McCarthy Was Never the Problem

Speaker of the House Mike Johnson reads a statement to members of the press at the U.S. Capitol on January 12, 2024 in Washington, D.C. (Photo by Kent Nishimura/Getty Images)

I’ve started to talk myself into thinking that new House Speaker Mike Johnson should quit.

Or threaten to quit, at least.

Granted, he’s been on the job less than three months. But that’s ample time for all interested parties to have discovered what any close observer of Congress already knew: The House Republican majority is ungovernable.

A certain sort of grassroots populist Republican insists on believing that all impediments to the right advancing its priorities flow from weak leadership on their own side. If spending isn’t being cut or the border isn’t being sealed, the fault ultimately lies with powerful RINOs too squeamish to practice cutthroat brinkmanship.
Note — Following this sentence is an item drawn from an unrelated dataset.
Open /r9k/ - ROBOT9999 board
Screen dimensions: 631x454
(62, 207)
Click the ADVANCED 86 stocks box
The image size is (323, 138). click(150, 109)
Fundamentally, they view the world the way a child does: If they’re not getting what they want, it must be because cruel family elders don’t want them to have it.

And so if Kevin McCarthy lets them down in negotiations with Democrats, the problem—and thus, the solution—is obvious.
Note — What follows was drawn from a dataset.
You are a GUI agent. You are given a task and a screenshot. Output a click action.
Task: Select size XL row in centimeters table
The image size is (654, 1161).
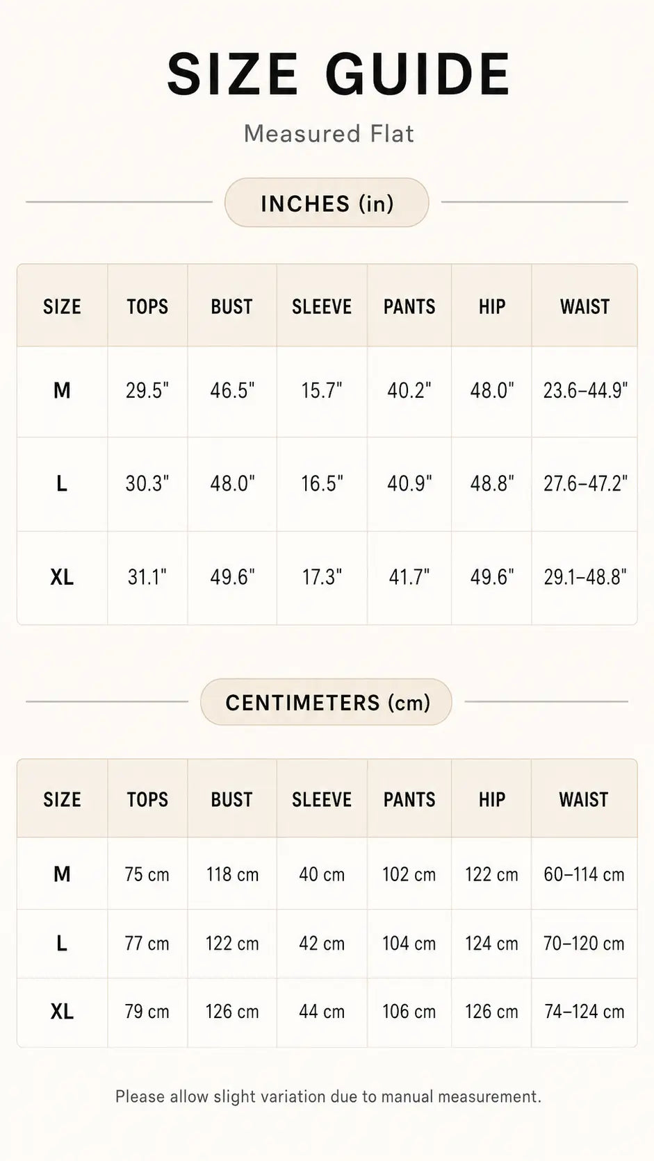click(x=327, y=1012)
The fact that this reductionist fantasy is so widespread among the activist right forces populist Republicans in Congress to mirror it, to the party’s detriment. Whether or not the average member of the House Freedom Caucus truly believes that Johnson can bend Joe Biden and Chuck Schumer to his will through sheer determination, there are enough voters back home who believe it to ensure that their next House primaries will be white-knuckle affairs if they don’t pantomime that conviction.